Try it
Retype, word for word, every line of the records below starting at the one that contains "The image size is (480, 312)." and ending at the one that contains "Task: Click thumbs-up on 奶霜甜布丁's comment"; include both of those lines and nothing more.

● ● ● ●

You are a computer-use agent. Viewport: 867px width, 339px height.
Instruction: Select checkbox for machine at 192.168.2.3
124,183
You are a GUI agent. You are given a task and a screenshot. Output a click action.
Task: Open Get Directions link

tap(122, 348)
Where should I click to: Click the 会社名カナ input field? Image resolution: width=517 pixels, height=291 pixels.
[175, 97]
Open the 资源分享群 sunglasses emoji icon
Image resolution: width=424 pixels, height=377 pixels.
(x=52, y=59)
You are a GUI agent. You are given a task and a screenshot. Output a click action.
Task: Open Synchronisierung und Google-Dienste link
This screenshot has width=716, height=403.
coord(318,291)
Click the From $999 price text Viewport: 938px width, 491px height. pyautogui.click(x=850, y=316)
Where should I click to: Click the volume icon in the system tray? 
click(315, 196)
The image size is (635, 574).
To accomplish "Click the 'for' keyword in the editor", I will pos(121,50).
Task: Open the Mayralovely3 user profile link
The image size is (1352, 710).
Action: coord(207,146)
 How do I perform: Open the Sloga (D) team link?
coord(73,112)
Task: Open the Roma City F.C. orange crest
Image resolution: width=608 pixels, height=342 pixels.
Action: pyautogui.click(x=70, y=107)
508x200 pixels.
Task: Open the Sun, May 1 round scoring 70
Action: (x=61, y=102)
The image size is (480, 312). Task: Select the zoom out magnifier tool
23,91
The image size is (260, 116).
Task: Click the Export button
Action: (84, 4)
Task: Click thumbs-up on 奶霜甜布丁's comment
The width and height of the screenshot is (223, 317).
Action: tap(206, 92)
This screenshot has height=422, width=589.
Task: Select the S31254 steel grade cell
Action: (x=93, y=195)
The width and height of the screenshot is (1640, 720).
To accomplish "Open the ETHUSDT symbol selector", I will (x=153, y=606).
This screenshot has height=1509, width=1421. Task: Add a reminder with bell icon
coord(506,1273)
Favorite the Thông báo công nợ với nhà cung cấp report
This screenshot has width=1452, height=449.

● ● ● ●

Answer to the exercise
The image size is (480, 312). Task: Select the zoom out magnifier tool
23,91
The image size is (260, 116).
Task: Click the Export button
Action: (84, 4)
Task: Click thumbs-up on 奶霜甜布丁's comment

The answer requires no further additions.